Bunun dışında İstanbul Kalkınma Ajansı ile birlikte , IKSV’nin bütün arşivinin halka açık olduğu bir proje gerçekleştiriyoruz. Müzik, caz, film festivali ile ilgili her türlü bilgi ve belgeye akademisyenlerin, konuyla ilgilenen, merak eden herkesin ulaşması mümkün olacak.
Bu seneki bilet satışında bazı sevindirici değişiklikler var. Fiyatlar nasıl olacak?
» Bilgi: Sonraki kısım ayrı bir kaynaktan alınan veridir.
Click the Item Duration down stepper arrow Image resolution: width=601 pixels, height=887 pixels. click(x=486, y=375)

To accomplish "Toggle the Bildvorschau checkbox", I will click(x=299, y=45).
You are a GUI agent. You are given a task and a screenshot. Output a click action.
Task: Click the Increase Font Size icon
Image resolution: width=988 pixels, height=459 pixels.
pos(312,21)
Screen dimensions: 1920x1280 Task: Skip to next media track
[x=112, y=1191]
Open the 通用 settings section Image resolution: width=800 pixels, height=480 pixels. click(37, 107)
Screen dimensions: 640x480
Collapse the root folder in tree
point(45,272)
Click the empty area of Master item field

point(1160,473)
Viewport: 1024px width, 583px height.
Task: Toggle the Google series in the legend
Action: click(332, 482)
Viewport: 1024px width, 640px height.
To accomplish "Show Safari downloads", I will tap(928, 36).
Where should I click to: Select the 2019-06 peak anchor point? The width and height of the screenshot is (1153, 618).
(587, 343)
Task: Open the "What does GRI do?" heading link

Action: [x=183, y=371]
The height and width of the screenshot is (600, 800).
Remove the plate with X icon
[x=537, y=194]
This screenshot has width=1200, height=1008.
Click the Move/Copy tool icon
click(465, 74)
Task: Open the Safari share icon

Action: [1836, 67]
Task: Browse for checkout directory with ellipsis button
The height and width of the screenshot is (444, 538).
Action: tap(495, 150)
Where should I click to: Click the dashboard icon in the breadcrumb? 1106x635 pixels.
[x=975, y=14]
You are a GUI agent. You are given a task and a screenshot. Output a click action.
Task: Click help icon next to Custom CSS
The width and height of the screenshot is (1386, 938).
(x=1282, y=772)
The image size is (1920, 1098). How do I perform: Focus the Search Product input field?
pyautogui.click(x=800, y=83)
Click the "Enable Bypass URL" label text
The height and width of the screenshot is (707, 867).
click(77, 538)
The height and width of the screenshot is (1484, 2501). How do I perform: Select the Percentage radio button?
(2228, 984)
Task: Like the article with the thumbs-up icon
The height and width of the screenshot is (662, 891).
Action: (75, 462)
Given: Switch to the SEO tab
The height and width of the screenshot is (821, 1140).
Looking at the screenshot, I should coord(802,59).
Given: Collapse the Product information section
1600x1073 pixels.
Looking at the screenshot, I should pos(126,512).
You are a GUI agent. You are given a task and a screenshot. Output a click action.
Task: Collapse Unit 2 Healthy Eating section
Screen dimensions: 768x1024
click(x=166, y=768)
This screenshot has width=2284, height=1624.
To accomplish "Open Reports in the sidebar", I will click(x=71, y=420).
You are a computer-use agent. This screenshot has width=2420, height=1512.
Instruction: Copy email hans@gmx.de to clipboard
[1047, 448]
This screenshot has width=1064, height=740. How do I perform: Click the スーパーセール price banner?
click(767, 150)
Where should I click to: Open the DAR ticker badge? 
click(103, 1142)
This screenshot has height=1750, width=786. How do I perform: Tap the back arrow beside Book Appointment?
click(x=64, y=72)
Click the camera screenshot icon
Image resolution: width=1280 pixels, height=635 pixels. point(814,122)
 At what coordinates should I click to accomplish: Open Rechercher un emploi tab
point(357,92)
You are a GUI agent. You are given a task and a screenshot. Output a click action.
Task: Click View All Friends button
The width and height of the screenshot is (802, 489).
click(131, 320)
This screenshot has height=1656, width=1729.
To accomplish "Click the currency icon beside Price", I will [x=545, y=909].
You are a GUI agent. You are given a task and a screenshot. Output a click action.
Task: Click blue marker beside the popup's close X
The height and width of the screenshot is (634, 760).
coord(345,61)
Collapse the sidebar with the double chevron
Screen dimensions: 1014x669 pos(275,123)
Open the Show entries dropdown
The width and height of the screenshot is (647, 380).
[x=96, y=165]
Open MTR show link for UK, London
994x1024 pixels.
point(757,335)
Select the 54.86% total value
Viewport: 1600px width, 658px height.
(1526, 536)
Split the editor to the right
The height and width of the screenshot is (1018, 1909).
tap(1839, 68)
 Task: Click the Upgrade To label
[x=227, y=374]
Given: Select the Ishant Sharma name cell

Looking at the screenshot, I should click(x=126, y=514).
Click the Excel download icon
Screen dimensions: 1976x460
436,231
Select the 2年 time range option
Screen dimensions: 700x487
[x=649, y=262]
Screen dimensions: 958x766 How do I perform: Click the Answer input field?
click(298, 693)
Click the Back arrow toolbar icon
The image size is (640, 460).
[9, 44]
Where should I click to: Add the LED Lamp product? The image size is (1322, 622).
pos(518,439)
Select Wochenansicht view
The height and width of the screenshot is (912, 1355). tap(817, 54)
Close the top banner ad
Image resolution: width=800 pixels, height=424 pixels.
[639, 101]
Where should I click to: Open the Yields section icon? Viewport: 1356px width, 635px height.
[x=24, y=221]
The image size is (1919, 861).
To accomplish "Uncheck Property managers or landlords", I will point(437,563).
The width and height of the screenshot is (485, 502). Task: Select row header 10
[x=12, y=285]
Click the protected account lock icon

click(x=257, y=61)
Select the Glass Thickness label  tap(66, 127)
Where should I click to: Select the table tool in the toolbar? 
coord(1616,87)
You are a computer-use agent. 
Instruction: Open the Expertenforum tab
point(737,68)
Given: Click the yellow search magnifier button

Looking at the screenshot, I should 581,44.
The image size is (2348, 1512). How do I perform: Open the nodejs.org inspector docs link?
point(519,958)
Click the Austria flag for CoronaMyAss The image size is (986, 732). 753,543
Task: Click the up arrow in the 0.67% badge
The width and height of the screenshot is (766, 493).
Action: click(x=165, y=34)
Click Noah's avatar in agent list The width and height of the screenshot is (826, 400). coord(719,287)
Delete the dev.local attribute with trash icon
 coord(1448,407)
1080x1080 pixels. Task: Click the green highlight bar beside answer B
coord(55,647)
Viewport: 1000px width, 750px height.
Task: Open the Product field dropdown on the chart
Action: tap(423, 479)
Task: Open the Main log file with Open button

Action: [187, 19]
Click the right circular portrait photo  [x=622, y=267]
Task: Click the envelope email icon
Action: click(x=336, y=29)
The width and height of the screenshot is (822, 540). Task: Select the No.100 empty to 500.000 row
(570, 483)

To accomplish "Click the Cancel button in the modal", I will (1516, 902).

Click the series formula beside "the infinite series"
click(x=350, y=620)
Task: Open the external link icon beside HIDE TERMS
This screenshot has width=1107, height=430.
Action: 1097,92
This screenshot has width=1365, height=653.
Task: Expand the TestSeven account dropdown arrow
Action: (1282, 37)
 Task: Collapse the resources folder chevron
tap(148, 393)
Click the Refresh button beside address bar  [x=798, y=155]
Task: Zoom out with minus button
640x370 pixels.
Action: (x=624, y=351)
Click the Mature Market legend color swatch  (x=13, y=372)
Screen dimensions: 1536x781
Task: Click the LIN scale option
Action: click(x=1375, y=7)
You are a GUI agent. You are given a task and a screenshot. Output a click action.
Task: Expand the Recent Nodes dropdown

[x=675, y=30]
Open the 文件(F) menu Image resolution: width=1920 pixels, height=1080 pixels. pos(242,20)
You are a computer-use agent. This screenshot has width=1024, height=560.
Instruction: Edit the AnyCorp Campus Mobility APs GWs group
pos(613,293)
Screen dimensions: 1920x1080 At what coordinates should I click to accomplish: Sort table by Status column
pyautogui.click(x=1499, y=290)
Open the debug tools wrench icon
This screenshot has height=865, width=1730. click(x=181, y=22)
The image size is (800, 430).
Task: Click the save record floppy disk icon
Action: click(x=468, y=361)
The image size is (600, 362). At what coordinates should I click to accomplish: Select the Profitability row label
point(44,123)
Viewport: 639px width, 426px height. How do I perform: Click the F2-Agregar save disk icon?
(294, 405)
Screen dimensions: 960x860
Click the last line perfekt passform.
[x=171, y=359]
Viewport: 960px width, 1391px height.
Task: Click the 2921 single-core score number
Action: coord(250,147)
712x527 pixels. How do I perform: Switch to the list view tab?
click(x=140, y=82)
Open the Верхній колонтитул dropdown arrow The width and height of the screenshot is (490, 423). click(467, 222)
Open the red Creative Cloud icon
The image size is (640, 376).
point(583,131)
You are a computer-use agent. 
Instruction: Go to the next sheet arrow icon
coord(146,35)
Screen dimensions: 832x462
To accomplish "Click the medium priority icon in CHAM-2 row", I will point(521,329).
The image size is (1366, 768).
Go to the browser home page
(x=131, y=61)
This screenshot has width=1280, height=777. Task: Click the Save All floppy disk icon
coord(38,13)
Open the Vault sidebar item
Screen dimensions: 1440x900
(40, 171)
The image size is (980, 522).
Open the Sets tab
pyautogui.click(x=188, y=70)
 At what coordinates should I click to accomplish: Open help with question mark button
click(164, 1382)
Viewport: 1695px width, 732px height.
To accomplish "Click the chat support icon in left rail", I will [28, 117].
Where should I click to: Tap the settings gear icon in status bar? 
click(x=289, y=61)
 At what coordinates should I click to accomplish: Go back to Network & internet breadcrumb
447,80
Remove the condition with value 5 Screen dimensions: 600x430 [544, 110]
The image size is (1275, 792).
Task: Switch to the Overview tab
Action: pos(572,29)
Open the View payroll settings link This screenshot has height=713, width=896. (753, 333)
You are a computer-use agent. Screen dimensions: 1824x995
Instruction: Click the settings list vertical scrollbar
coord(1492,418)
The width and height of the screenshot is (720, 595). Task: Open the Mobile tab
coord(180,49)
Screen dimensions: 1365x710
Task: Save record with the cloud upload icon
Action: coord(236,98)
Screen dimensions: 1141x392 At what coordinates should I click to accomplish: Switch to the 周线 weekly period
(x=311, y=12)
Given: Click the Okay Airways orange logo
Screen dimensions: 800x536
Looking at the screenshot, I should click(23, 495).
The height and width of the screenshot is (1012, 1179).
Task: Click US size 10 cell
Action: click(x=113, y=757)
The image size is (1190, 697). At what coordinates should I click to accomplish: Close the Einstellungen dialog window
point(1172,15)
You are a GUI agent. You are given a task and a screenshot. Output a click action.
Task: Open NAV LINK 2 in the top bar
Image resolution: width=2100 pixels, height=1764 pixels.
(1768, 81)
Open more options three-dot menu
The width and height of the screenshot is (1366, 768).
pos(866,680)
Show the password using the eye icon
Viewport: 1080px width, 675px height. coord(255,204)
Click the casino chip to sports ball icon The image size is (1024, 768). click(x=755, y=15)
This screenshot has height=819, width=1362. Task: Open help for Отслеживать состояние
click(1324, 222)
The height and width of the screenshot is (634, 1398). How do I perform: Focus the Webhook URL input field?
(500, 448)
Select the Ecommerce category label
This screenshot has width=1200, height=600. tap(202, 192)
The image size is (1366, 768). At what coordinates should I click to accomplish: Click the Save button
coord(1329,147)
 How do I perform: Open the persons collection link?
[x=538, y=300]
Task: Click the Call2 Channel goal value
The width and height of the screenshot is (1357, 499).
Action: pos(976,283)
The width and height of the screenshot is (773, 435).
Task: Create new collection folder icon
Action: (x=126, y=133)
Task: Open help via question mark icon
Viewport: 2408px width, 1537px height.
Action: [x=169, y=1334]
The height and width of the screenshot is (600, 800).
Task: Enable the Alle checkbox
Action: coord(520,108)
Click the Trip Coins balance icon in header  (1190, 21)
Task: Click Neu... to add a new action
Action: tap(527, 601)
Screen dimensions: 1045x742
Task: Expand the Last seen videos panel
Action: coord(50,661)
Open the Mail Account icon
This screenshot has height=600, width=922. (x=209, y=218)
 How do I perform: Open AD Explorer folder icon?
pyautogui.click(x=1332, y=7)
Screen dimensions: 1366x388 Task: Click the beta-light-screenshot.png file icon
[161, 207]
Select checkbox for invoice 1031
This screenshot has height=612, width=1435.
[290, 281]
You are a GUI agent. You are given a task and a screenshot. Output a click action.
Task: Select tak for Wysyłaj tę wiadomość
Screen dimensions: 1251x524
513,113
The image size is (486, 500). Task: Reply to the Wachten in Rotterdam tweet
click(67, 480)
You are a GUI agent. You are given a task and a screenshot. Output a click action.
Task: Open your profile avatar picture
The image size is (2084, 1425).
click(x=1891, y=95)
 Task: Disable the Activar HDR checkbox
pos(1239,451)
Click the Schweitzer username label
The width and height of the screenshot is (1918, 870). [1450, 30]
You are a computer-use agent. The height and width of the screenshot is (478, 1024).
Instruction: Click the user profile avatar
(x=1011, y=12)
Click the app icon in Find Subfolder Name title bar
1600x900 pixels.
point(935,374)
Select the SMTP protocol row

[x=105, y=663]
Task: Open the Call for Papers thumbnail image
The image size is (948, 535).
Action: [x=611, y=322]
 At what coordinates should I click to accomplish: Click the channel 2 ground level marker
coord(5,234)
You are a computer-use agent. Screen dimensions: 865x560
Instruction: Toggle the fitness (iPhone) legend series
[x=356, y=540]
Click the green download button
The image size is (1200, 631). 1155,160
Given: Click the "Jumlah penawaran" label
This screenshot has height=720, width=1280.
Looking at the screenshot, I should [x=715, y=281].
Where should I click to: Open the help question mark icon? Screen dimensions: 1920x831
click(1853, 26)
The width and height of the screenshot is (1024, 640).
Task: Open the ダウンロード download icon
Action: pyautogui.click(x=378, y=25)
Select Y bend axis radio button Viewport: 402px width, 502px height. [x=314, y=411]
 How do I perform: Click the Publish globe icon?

Bu sene biletler fstivalden bir hafta önce satışa sunulacak. Haftaiçi gündüz seanslarının fiyatlarını 6 TL’den 5 TL’ye indirdik. Bizim çok ilginç bir gündüz izleyicimiz olduğunu fark ettik. Biz indirimden daha çok öğrenciler yararlanıyor diye düşünüyorduk ama çok ciddi orta yaş üstü emekli izleyicilerimiz var. Gece sokağa çıkmak istemedikleri için gündüz biletlerini tercih ediyorlar. Çok mutluyuz, çok sıkı takip ediyorlar festivali. Tam biletler 17 TL, öğrenci biletleri 12 TL olacak. Geçen senenin üzerine 1 TL’lik zam yaptık ama ön satışta herkese %10 indirim imkanı yaptık. Bu şekilde alındığında geçen senenin fiyatlarından bile daha ucuza geliyor. Dünyada bütün film festivallerinde biletler normalden daha pahalı olur, çünkü o filmleri getirmenin, organizasyonun büyük maaliyeti vardır. Ancak biz fiyatları ortalamada tutmaya çalışıyoruz.